[GOAL]
Format the material from the line with "The width and" to the line with "click(436, 184)" as a Markdown table with a Row column numbering each line and a Content column holding the line, and skip any blank lines. Leave the pictures out of the table.

[AVAILABLE DATA]
⁂
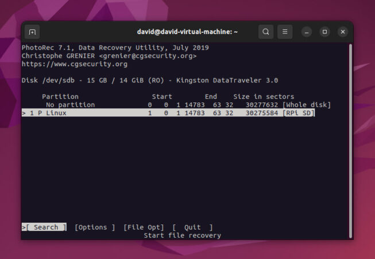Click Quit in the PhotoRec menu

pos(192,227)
⁂
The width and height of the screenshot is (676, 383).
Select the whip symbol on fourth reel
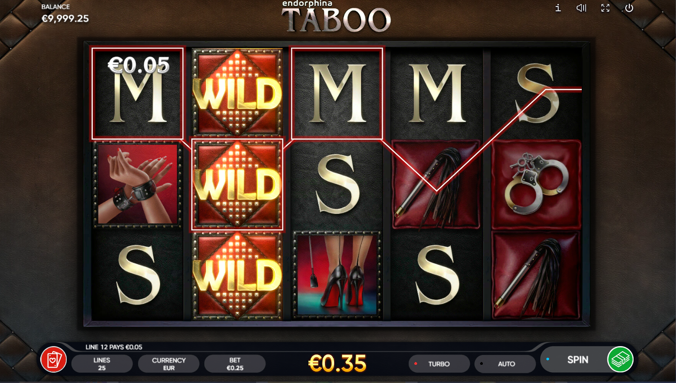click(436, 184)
⁂
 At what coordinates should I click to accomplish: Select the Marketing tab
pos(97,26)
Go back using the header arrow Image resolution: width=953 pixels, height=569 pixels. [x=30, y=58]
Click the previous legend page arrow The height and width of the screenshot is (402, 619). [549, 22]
⁂
[COMPLETE OUTPUT]
| Row | Content |
|---|---|
| 1 | The width and height of the screenshot is (676, 383). |
| 2 | Select the whip symbol on fourth reel |
| 3 | click(436, 184) |